Other readers tell us that another jibe at drooping petticoats was “Your father loves you better than your mother.”

 

NEXT WEEK’S WASHING

 

The British-English phrase next week’s washing is used more generally of a woman whose underwear is showing—as exemplified by the following from Lend a wally a helping hand, by Jane Last, published in the Ealing Leader (London, England) of 8th May 1987:

I can’t be the only person who has followed strangers with the label protruding from their sweater at the back of the neck, a large lump of ice cream stuck to the skirt—or even on one memorable occasion, an unfortunate who appeared from the ladies with the back of her skirt caught in the top of her tights, leaving all of next week’s washing in full view.
I’ve made a resolution. In future I am going to creep alongside and whisper in the ear who is unkowingly [sic] making a wally of themselves. I hope you will all do the same for me.

Tom Shields used the phrase in the same sense in Play it again, ya bam, published in The Herald (Glasgow, Scotland) of 28th October 2012:

Scenes in the movie Under The Skin, filmed in Glasgow, required a voluptuous Scarlett Johansson to pretend to fall over and be helped up by passers-by.
There was no shortage of gentlemanly assistance.
Cinema history might have been different if other films had been made with the aid of the Glasgow public.
[…]
At Partick subway station, as Marilyn Monroe is getting wind up her skirt for the scene in The Seven Year Itch, a local lady warns: “Hen, you’re showing next week’s washing.”

However, the earliest use that I have found of next week’s washing refers to a man—it is from M’Cann’s Freebooters “Capture” Glasgow, published in The Sunday Post (Glasgow, Scotland) of 20th January 1946:

Rattling their cans with all the fervour of pre-war days, gaily-bedecked students launched their Charities Day drive on Glasgow yesterday—the first for seven years.
At 9.30 a.m. the redoubtable Philip M’Cann, showing at least a yard of next week’s washing beneath his kilt, led the “United Nations” procession of 400 students from the University to the City Chambers.

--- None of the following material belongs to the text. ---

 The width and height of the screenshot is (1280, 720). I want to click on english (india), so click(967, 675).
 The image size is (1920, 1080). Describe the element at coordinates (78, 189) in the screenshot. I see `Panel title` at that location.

The author explains the meaning of next week’s washing further on in the article: he says that the students were “clad in pyjamas, nightshirts, fur coats, bits of uniforms, well padded against the cold”.

 

YOUR FATHER LOVES YOU BETTER THAN YOUR MOTHER

 

The phrase your father loves you better than your mother seems to be of American-English origin.

The earliest occurrence that I have found is from A Farmer’s Daughter, by the Canadian journalist, author and poet Jean Blewett (1862-1934), published in The Huddersfield Examiner. And West Riding Reporter (Huddersfield, Yorkshire, England) of 24th December 1896:

Her cambric gown is maybe a bit old-fashioned—in truth ’tis one of her school-day gowns, but it fits the slim body to perfection, is a trifle low at the neck where the soft lace falls, and is guiltless of sleeves from the elbows to the wrists. As for length, well, you see Nan has grown some inches taller since the skirt was made. It is short, decidedly short; half an inch of white embroidery shows beneath it, as Nan very well knows, for Sarah, the hired girl, passing through the kitchen a while ago, called out:—
Your father loves you better than your mother, Miss Nan; sure your petticoat is longer nor your frock.”

It seems that this phrase corresponded to an authentic folk belief, since Ora S. Busse recorded it in Indiana Folk Beliefs, Omens, and Signs, published in Hoosier Folklore (Indianapolis: The Hoosier Folklore Society) of March 1947:

If you see a pin and pass it by, you will come to want before you die.
If your slip hangs longer than your dress, it is a sign that your father loves you better than your mother does.
If a woman drops her apron, it is a sign that she will lose a friend.

One thought on “‘Charlie’s dead’ (your petticoat is showing)

  1. “Charlie’s dead”is older than that. My mum was born in 1931 and said she used when she was still at school.